_LESETEXT_:
Le Guin wusste das; ihre besten Werke, besonders „The Left Hand of Darkness“ (1969, deutsch: „Winterplanet“) und „The Disposessed“ (1974, deutsch als „Planet der Habenichtse“ oder auch „Freie Geister“ erschienen), schildern neue Gesellschaftsordnungen unter Einbeziehung anarchistischer und sozialistischer Ideen. Dabei war Le Guin, die 2018 gestorben ist, längst nicht die radikalste Autorin im Genre. So trieb etwa die 1937 geborene, 2011 verstorbene Joanna Russ, eine Nabokov-Schülerin und Stilistin von hohem Rang, ihre linke Kritik am sich meist sehr aufgeklärt dünkenden bürgerlichen Liberalismus im Roman „The Two of Them“ (1978, deutsch als „Die Frauenstehlerin“ oder auch „Zwei von ihnen“ erschienen) bis an jene vom sozialdemokratischen oder grünen schöngeistigen Milieu gern gemiedene Schmerzgrenze, an der deutlich wird, dass geschenkte oder gewährte Rechte stets weniger taugen als erkämpfte.

Ideologien, die gesellschaftliches Unrecht für naturgegeben ausgeben, treffen Frauen bekanntlich im Durchschnitt härter als Männer. Wer Kinder kriegen kann, soll „deshalb“ auf Fürsorge- und Familienarbeit verwiesen sein, gerade so, als reiche die Essbarkeit des Menschen aus, um den Kannibalismus zu rechtfertigen.

_AUFGABE 1_: In welchem Jahr wurde Joanna Russ laut dem Text über Le Guin und Russ geboren?
_AUFGABE 2_: Übersetzen Sie aus dem Text über Le Guin und Russ den Satz „Dabei war Le Guin, die 2018 gestorben ist, längst nicht die radikalste Autorin im Genre.“ ins Englische.
_AUFGABE 3_: Führen Sie den Text über Le Guin, Joanna Russ und die gesellschaftskritische Science-Fiction im Anschluss an seinen letzten Satz weiter.
Zur Bearbeitung sind die Daten nicht erforderlich.

_ERFASSTE DATEN_:
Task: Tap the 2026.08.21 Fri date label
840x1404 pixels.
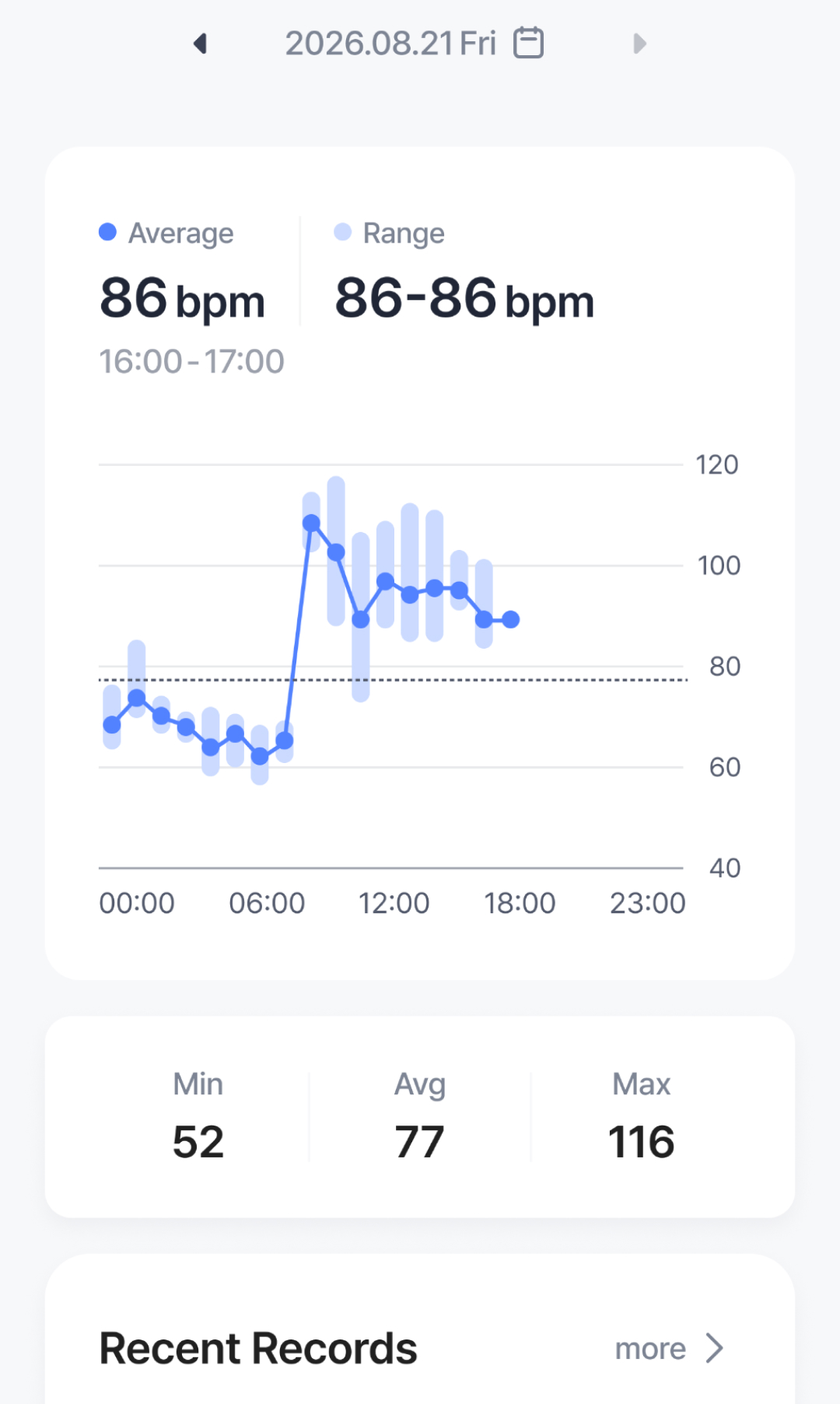Action: (x=390, y=44)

_LÖSUNG 1_: 1937

_LÖSUNG 2_: Yet Le Guin, who died in 2018, was by no means the most radical author in the genre.

_LÖSUNG 3_:
Klassengesellschaften, die man so rechtfertigt, sind nicht nach Beschluss und rationaler Verabredung entstanden, sondern, wie Marx sagt, „naturwüchsig“, daher beten ihre Knechte nicht nur vieles an, was ihnen die Natur vorsetzt, sondern hantieren in ihrer Propaganda auch liebend gern mit Kategorien, die ihnen dabei helfen sollen, Soziales zu naturalisieren, etwa „Geschlecht“ oder „Rasse“.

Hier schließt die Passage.